##### Fragmento del documento

La tensión en Medio Oriente volvió a aumentar luego de que Irán lanzara una serie de misiles balísticos contra una base utilizada por fuerzas estadounidenses en Jordania, en una nueva represalia dentro del creciente enfrentamiento entre Teherán y Washington.
El ataque tuvo como objetivo una instalación militar situada cerca de Al Azraq, en el este de Jordania. La respuesta defensiva quedó registrada en imágenes que muestran la activación de sistemas antimisiles mientras los proyectiles ingresaban al espacio aéreo jordano.
Según las Fuerzas Armadas de Jordania, sus sistemas de defensa lograron interceptar 18 de los 20 misiles iraníes dirigidos contra la zona. Los otros dos proyectiles cayeron en áreas despobladas y no se reportaron víctimas como consecuencia del ataque.

##########
##### Datos almacenados

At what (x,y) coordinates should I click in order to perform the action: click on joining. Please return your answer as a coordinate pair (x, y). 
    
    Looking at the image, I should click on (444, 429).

##########

Actividad 1 — Enumera todos los nombres propios de lugar que aparecen en el fragmento sobre el ataque iraní en Jordania.
Actividad 2 — Redacta lo que sigue a la última oración del fragmento sobre el ataque con misiles contra la base en Jordania.
Los datos no intervienen en esta actividad.

Respuesta esperada 1 — Medio Oriente, Irán, Jordania, Teherán, Washington, Al Azraq

Respuesta esperada 2 —
El episodio se produjo después de que Estados Unidos anunciara la destrucción de cinco petroleros iraníes, en respuesta a ataques previos atribuidos a la Guardia Revolucionaria de Irán contra un buque de guerra estadounidense. Teherán presentó posteriormente sus ataques contra objetivos estadounidenses como una represalia.
La escalada también ha alcanzado las rutas marítimas del estrecho de Ormuz, donde se han registrado nuevos ataques contra embarcaciones y amenazas que han provocado preocupación internacional por el suministro energético y el comportamiento de los precios del petróleo.
Jordania, aliado estratégico de Estados Unidos en la región, se encuentra nuevamente en medio de la confrontación debido a la presencia de instalaciones militares estadounidenses en su territorio. La utilización de sistemas Patriot durante estos ataques evidencia el papel de las defensas aéreas para proteger esas posiciones frente a los misiles balísticos.
El intercambio de ataques entre Estados Unidos e Irán representa una de las mayores escaladas recientes del conflicto y mantiene abierta la posibilidad de nuevas acciones militares en la región.